La lumière au bout du tunnel. Aprilia renaît en MotoGP. La firme de Noale vient d’obtenir son tout premier podium avec son pilote Aleix Espargaró. Alors depuis l’arrivée anticipée de Maverick Viñales au guidon de la RS-GP, l’équipe est au centre de toutes les attentions. Maintenant que (presque) tous les voyants sont au vert, elle espère sortir de l’ombre de sa rivale Ducati. Décryptage de ce retour au premier plan.

Aleix Espargaró, homme à tout faire

La saison 2021 est le théâtre de l’avènement de Fabio Quartararo.
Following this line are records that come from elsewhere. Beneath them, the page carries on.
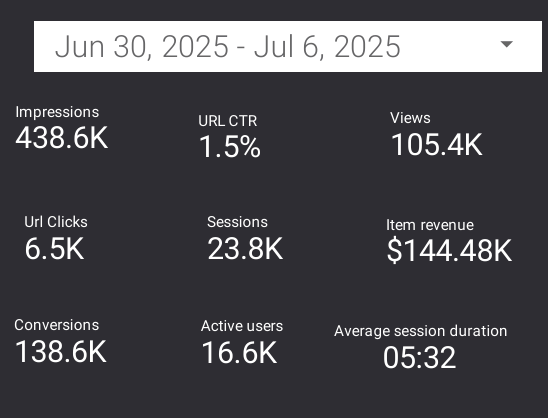Viewport: 548px width, 418px height.
Task: Select the 05:32 session duration value
Action: [419, 357]
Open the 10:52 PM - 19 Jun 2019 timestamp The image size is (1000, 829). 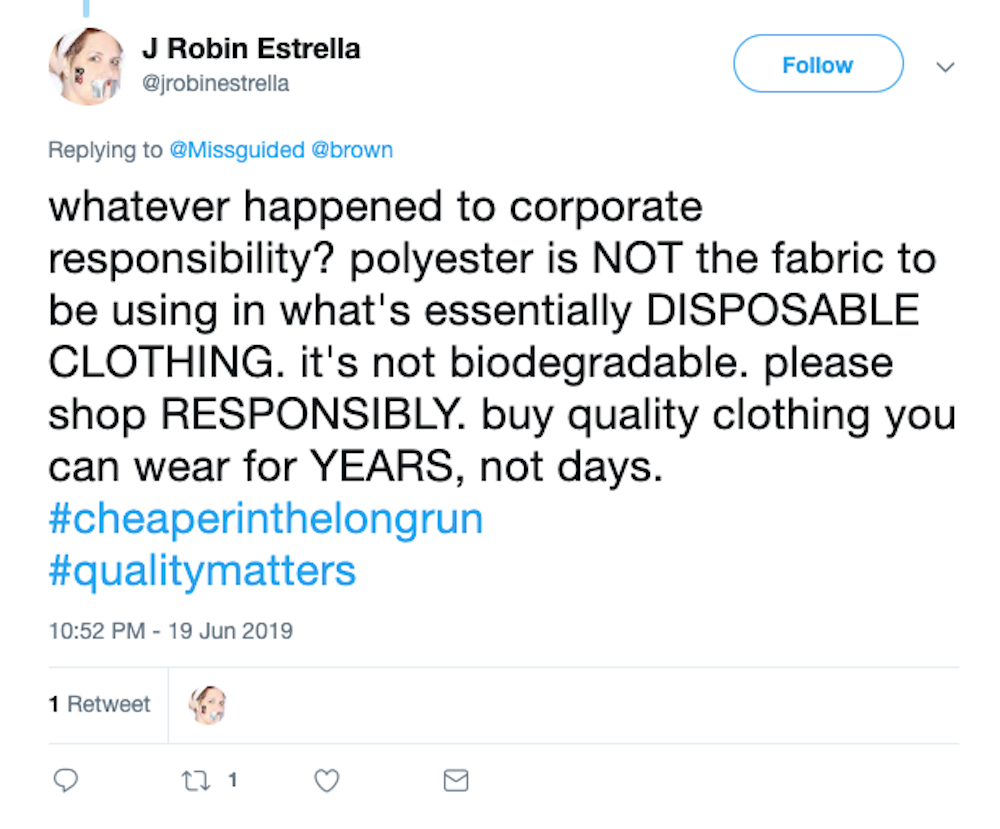click(170, 631)
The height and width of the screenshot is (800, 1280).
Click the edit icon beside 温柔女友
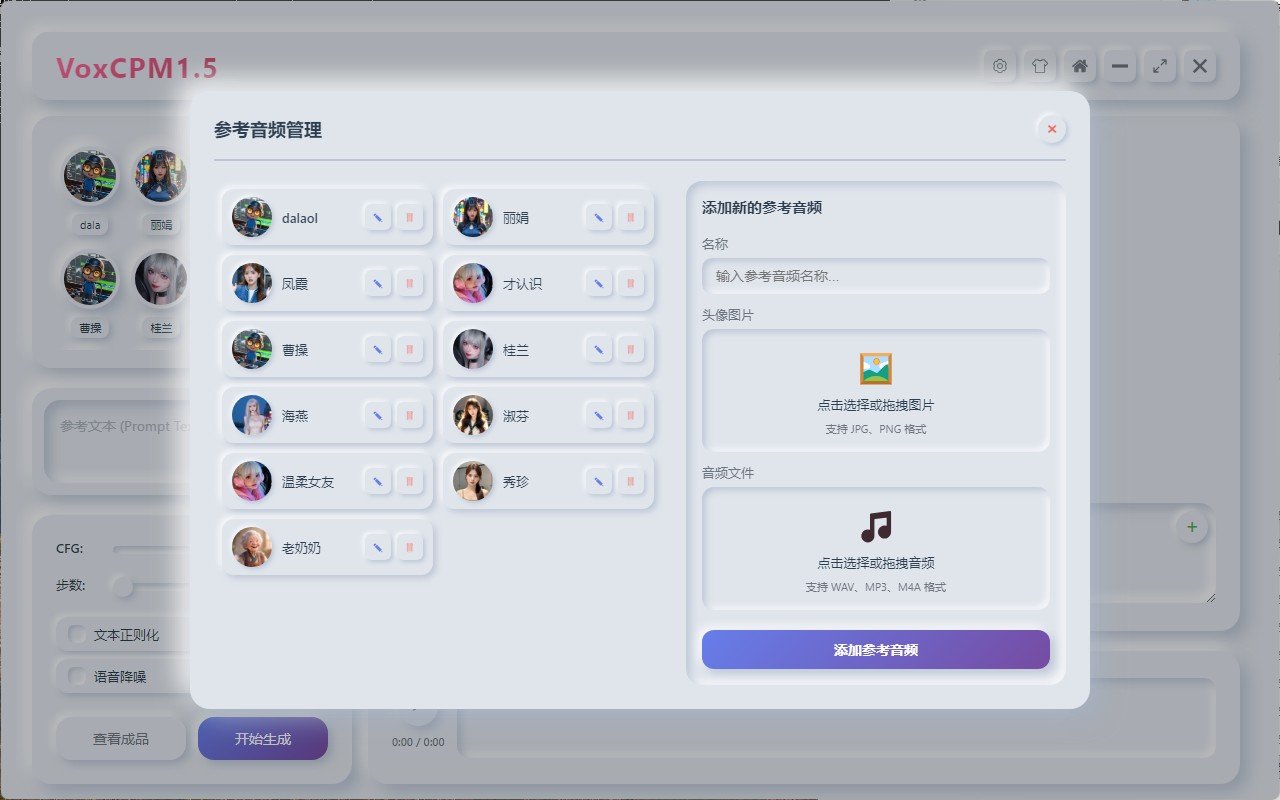pos(377,481)
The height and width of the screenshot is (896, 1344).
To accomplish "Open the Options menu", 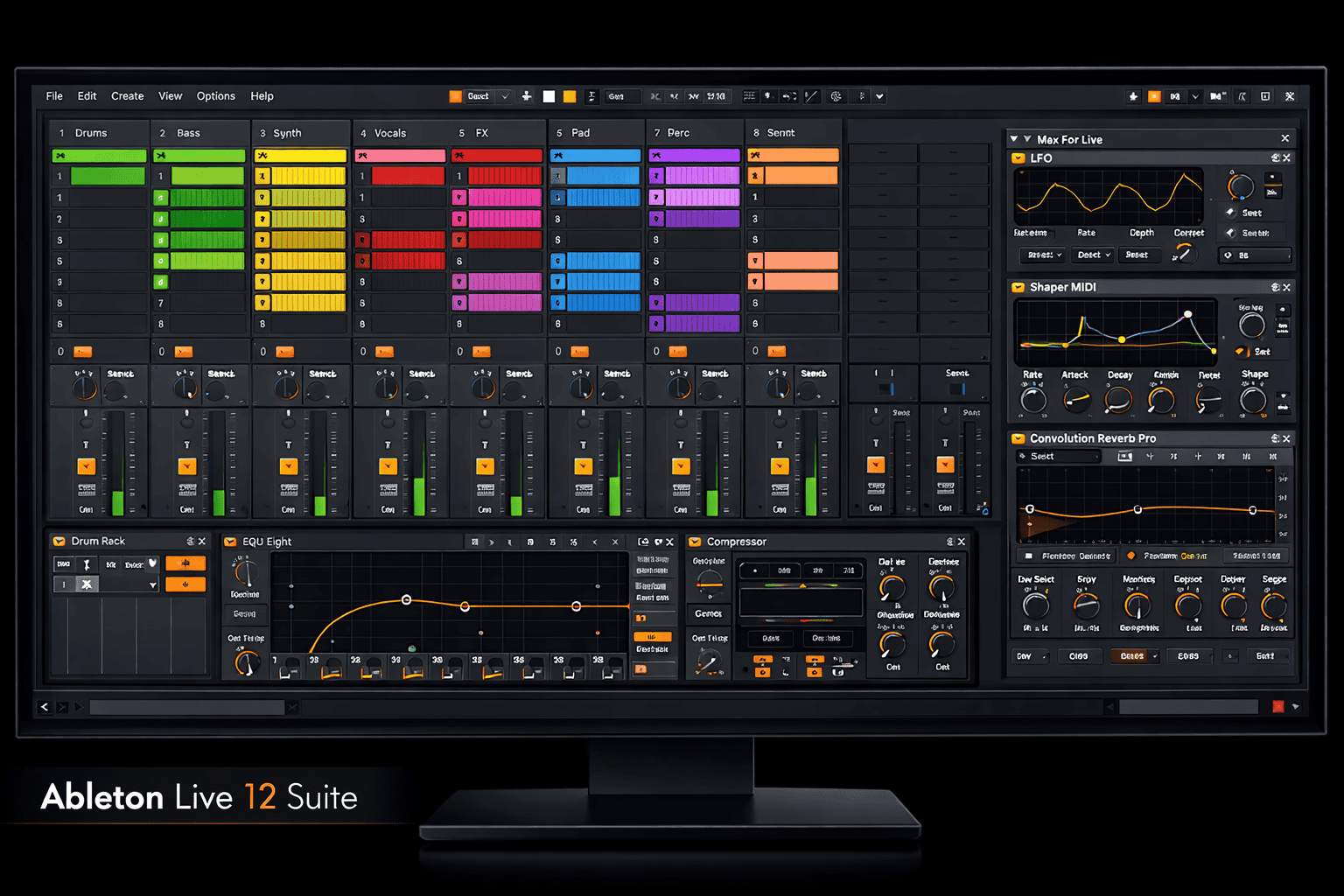I will click(x=215, y=96).
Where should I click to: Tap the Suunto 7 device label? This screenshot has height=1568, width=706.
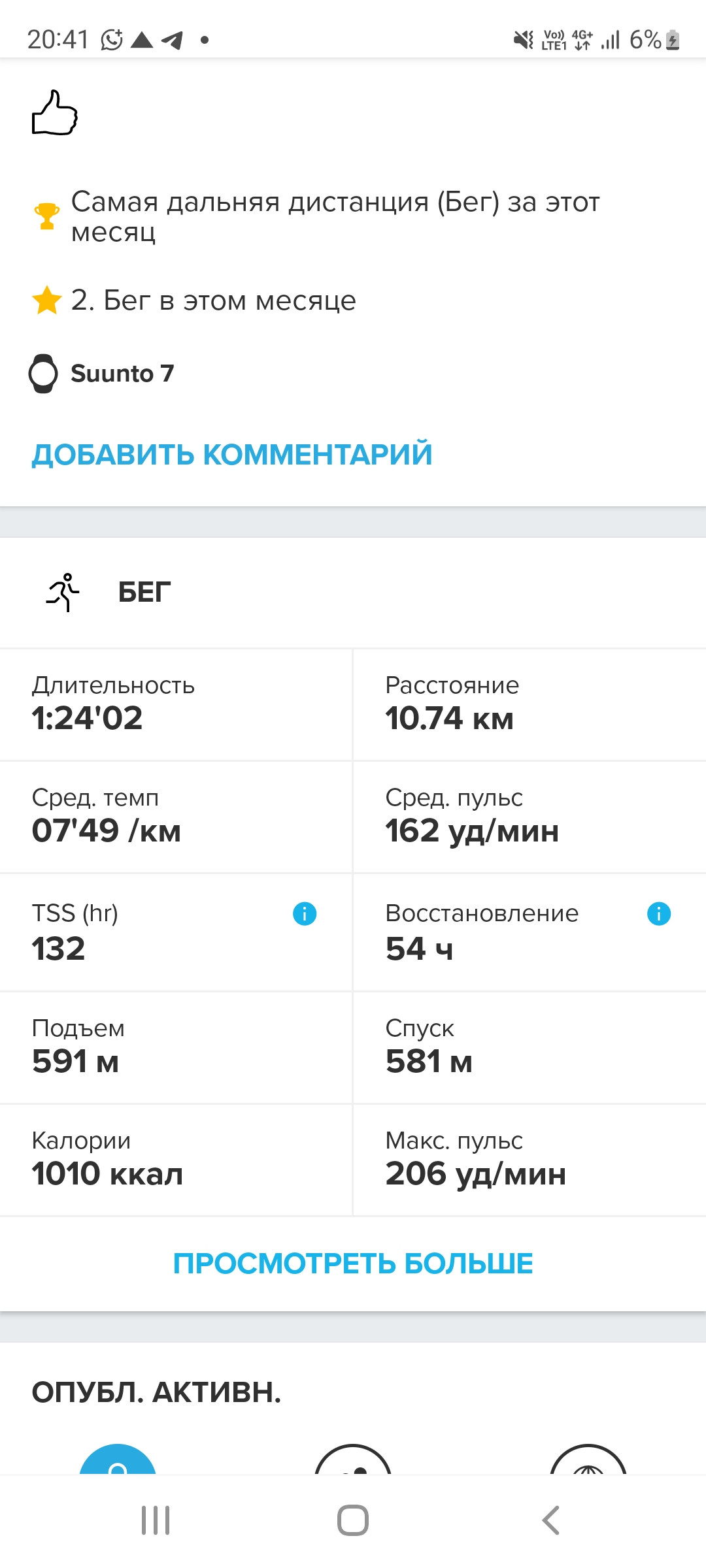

Fort de cinq victoires en treize Grands Prix, le Français file tout droit vers son premier titre mondial. Mais elle offre également une lutte acharnée entre constructeurs. Pour la première fois dans l’histoire du MotoGP, le circuit de Silverstone a vu cinq équipes au moteur différent, Yamaha, Suzuki, Aprilia, Ducati et Honda, aux cinq premières places. Seuls les Autrichiens de KTM, pourtant victorieux lors du Grand Prix précédent, manquaient à l’appel. Si un homme permet à Aprilia de se faire sa place dans la catégorie reine, c’est bien Aleix Espargaró. Week-end après week-end, l’Espagnol est devenu un habitué des top 10 et des top 5. Il a même offert au team vénitien son premier podium, en Angleterre, où il a mené provisoirement la course avec son frère Pol. Dimanche, en Aragon, le Catalan a failli récidiver en terminant quatrième. Pour autant, son implication ne se limite pas à cela.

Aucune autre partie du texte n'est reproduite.